Monday, November 27, 2006

DC Regulations Prohibiting Gender Identity Discrimination

The D.C. Human Rights Commission has created regulations designed to implement the changes to the DC Human Rights Act that incorporated gender identity and expression made in March of this year. The rules, effective on October 27, 2006, are known as the “Compliance Rules and Regulation Regarding Gender Identity or Expression.” Specifically, the regulations provide guidance to employers, housing, and commercial space providers, public accommodations, educational institutions, and the DC government on the requirements of the law. The regulations ensure that transgender individuals are treated in a manner that is consistent with their identity or expression, rather than according to their presumed or assigned sex or gender. As an example, the regulations direct entities to allow transgender individuals the right to use restrooms, dressing rooms, and other facilities that are consistent with their gender identity or expression.

These regulations are remarkably comprehensive, specific and progressive, even more so than the San Francisco regs or New York guidelines. There are a lot of similarities -- for example, all three prohibit gender identity discrimination and specifically address the foreseeable issues, such as access to restrooms. But only DC requires by regulation that employers permit access to the restrooms that are "consistent with" the employee’s gender identity or gender expression. That means if I identify as a woman, or express my gender as a female (regardless of whether I identify as a man or woman), I must be allowed access to the women's restroom the same as other women.

By contrast, SF's regs say only that employers must provide transgender employees with a bathroom "appropriate" to their gender identity, omitting the term "consistent with" (although that phrase is used elsewhere in the document) . Would a single use bathroom in the basement be okay? I'm not sure, but it's not terribly clear, either. New York City's guidelines merely say that failure to allow use of a restroom consistent with gender identity or gender expression is one of the "factors that suggest that discriminatory conduct related to gender identity has occurred." Since NYC's rules are not regulations, but guidelines, they don't have the force of law. Though it is likely that the NYC Human Rights Commission will take them seriously, it's not clear whether a court would do so. Its status is also in doubt (minor though it may be, to my mind) because NYC has court precedent saying that bathrooms may be segregated on the basis of "biological sex", though only in the NY Supreme Court (the lowest of New York State's court system and not binding on any other courts).

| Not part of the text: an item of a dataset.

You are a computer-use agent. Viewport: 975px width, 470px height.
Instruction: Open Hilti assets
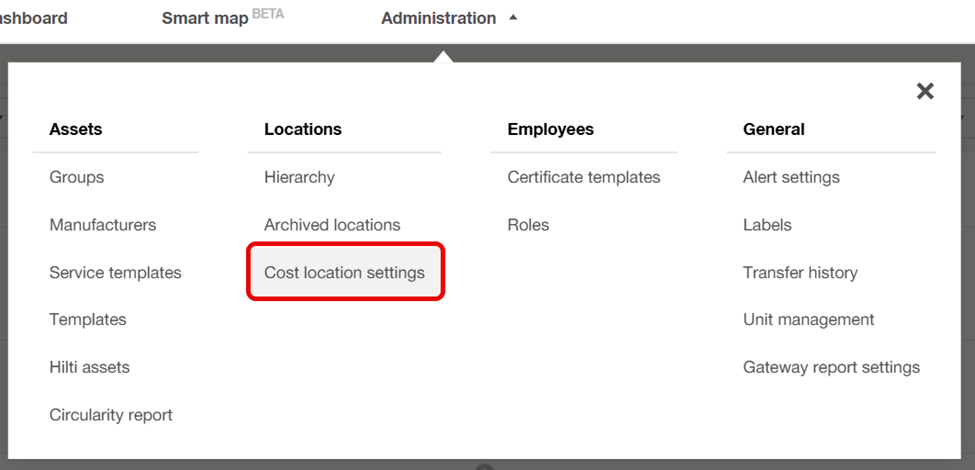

And when it comes to locker rooms, SF and NYC get positively vague. SF says employers only need to make "reasonable accommodations" in this regard and only for "gender identity which is publicly and exclusively asserted" and for which they have ID or a doctor's note. (That last part contradicts another part of the document, which says that asking for proof of gender before a trangender person is permitted access is prohibited.) As to what's "reasonable" -- lawyers have long known that "reasonable" is a synonym for "what 12 people who couldn't get out of jury duty think is normal." And NYC again says that not allowing use of a locker room consistent with gender identity or gender expression is a factor "suggesting" discrimination. DC, however, comes right out and says that employers "shall allow" employees the use of dressing rooms "consistent with" not only their "gender identity" but also their "gender expression" and regardless of whether they have ID or a doctor's note (and requiring one is prohibited).

SF's regulatory scheme "strongly urges" that all single-use bathrooms be designated gender neutral, and NYC's guideline "recommends" it, but only DC says that employers "shall" use gender-neutral signage for single occupancy restrooms.

SF and NYC have some language prohibiting harassment, but only DC spells out specific foreseeable scenarios that protect transgender employee privacy:

(a) Deliberately misusing an individual’s preferred name form of address or gender-related pronoun;
(b) Asking personal questions about an individual’s body, gender identity or expression, or gender transition;
(c) Causing distress to an individual by disclosing to others that the individual is transgender; and
(d) Posting offensive pictures, or sending offensive electronic or other communications.

It's good to provide specific guidance to employers. However, since mistakes in pronoun usage, annoying curious personal questions and whispers behind the back are standard fare for transgender people, I think training is going to be very important for litigation control. Of course, a couple of incidents may not meet the threshhold requirement that the conduct is so pervasive that it "alters the terms of employment," but these things add up quickly.

Interestingly, the DC regs use and define the term "transgender," which very few statutes do because the term is so ambiguous. The regs give a definition that indicates that anyone whose identity or behavior differs from gender stereotypes is transgender. That's pretty broad. Under this standard, is that guy in the office who likes to cook and go to chick flicks transgender? Not sure, but seems like it. The only other place I've seen the term used is in Cincinnati, and theirs was similarly overinclusive, requiring gender characteristics, behavior, and/or self-identification typical of or commonly associated with persons of another gender.

While I realize that the word "transgender" is intentionally inclusive, and is considered an "umbrella term" for all sorts of gender variance, I disagree with those who would define transgender to include every person who engages in some atypical behavior, which includes every last one of us on earth. As the Oxford English Dictionary says "a person whose identity does not conform unambiguously to conventional notions of male or female gender, but combines or moves between these." There is an identity component in there somewhere, I believe.